Re: A common request

Wm Mussatto Thu, 31 Mar 2011 13:16:55 -0700

On Thu, March 31, 2011 12:33, mos wrote:
> At 11:20 AM 3/31/2011, you wrote:
>>At 07:29 AM 3/31/2011, you wrote:
>>>Thanks for your insight! But I'm still worried about the performance of
>>>IN ( big list of values ). Can you tell me how it is implemented?
>>>
>>>Suppose I have SELECT a FROM b WHERE c IN (1, 4, 5, 117, 118, 119, ...,
>>>387945)
>>>
>>>1) If I put 200 values there, does it do 200 individual SELECTs
>>>internally, and union them?
>>
>>No. It uses one Select statement.
>>
>>>Or does it notice that c has a "UNIQUE" index and thus at most one row
>>>can be returned per SELECT, and does them all at once?
>>
>>The IN() clause is very inefficient because MySQL will NOT use the index.

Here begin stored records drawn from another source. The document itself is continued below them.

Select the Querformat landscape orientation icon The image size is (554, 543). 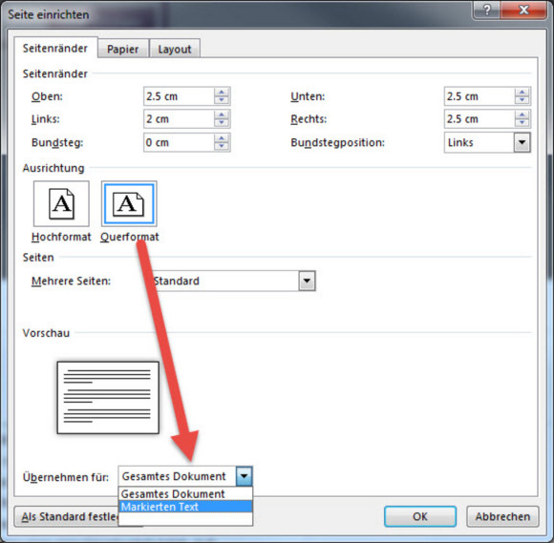pos(129,203)
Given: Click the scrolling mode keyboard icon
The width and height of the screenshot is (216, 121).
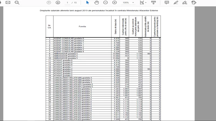Looking at the screenshot, I should click(x=153, y=2).
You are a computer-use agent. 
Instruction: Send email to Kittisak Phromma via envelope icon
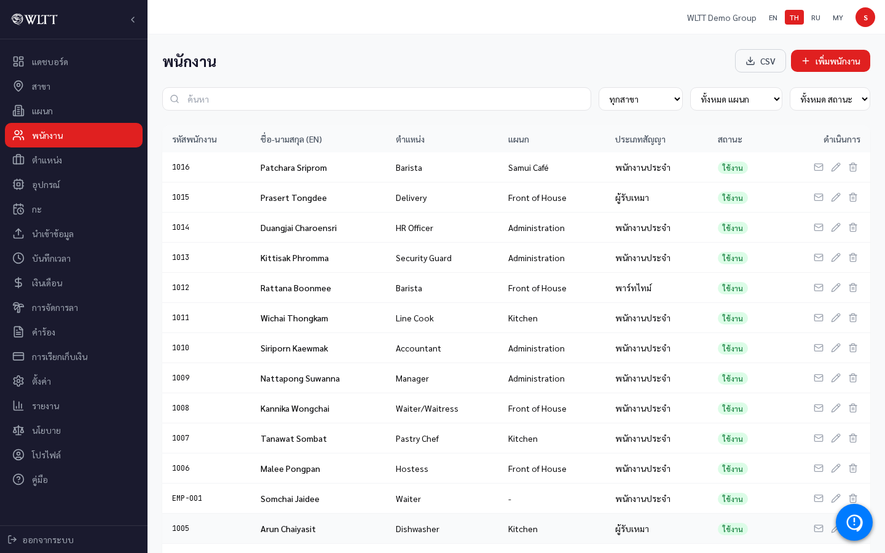click(819, 257)
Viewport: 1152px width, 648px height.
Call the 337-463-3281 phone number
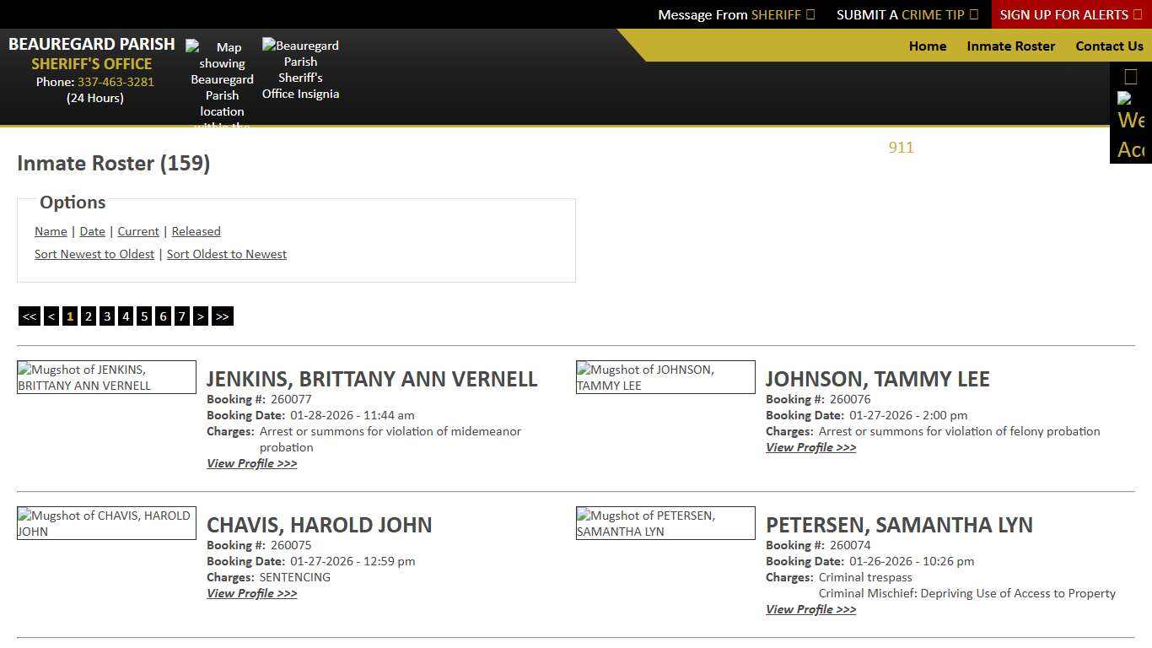pos(116,82)
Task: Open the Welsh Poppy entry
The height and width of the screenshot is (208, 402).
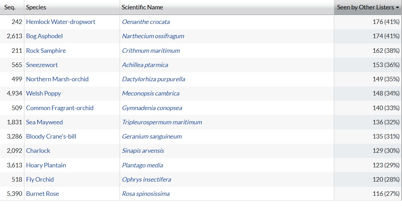Action: (43, 93)
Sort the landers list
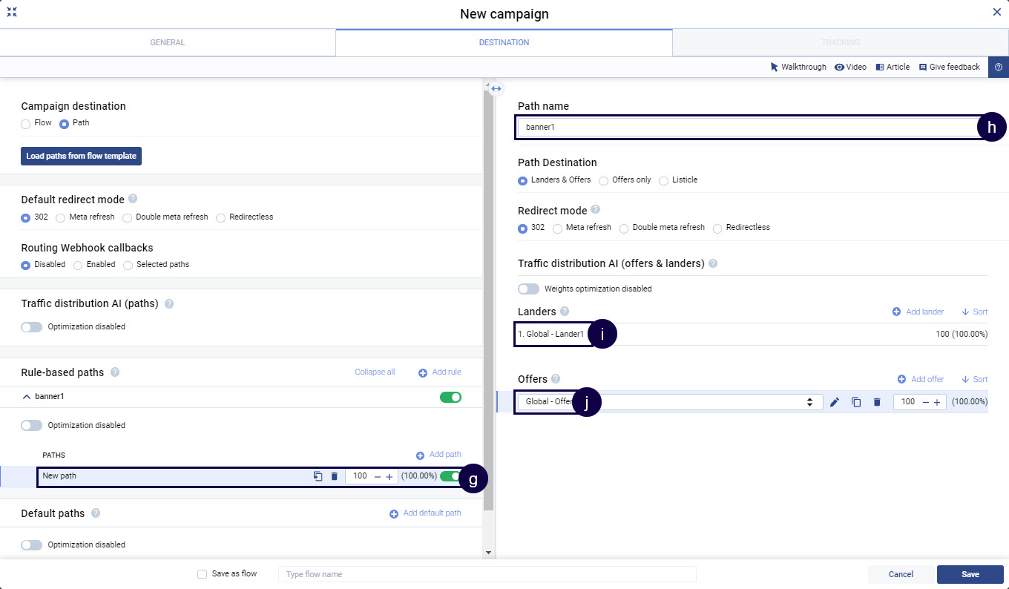The width and height of the screenshot is (1009, 589). click(974, 312)
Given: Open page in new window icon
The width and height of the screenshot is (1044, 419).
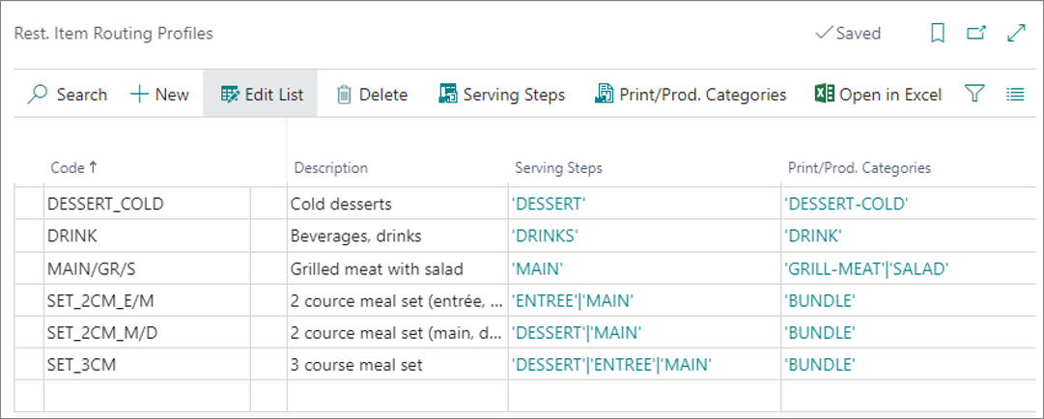Looking at the screenshot, I should point(976,33).
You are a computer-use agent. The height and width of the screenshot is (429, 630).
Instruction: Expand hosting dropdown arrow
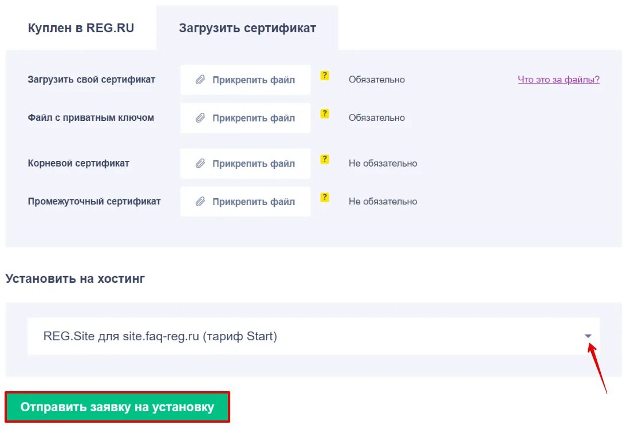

>>It will have to traverse the entire table looking for these values. That
>>is why a table join will be much faster than using IN().
>
> Oops. Sorry, the In() clause in MySQL 5.5 does use the index (not sure
> when
> they implemented that).  Even so, I still find it slow when the In()
> clause
> has a lot of elements.
> I should have used an Explain in front of my Select statement to see if
> the
> index is used before I posted.
Its in 5.0 series.  When you made your original statement I went back and
checked since I uses it in place of multiple "OR"s
>
> Mike
>
>>>2) If I want to get just the primary key, or join with another table
>>>based on just the primary key, does this query ever touch the disk
>>>(assuming the index is in memory, which I think it always is -- correct
>>>me if I'm wrong about that).
>>
>>It will get the information from the index and not have to access the
>>record data from disk. If the index is stored in memory, then it won't
>>have to go to disk (unless you also have a sort). That is why the query
>>cache is so important.
>>
>>
>>>The way I would recommend doing it (for BTREE indexes, anyway) is to
>>> sort
>>>the values in ascending order, and do the search in one pass through the
>>>index. The index is already in memory, and it would be straightforward
>>> to
>>>modify a binary search algorithm to find the rows corresponding to
>>>monotonically ascending values of the primary key, all in one pass.
>>>
>>>Even if the binary search algorithm is run 200 or 2000 times for a list,
>>>it would still be faster than hitting the disk. (Even though the CPU
>>>cache performance would be worse.)
>>>
>>>Can you let me know the specifics of it, and especially how I can avoid
>>>hitting the I/O bottlenecks?
>>
>>Use a table join and make sure you have the indexes loaded into memory.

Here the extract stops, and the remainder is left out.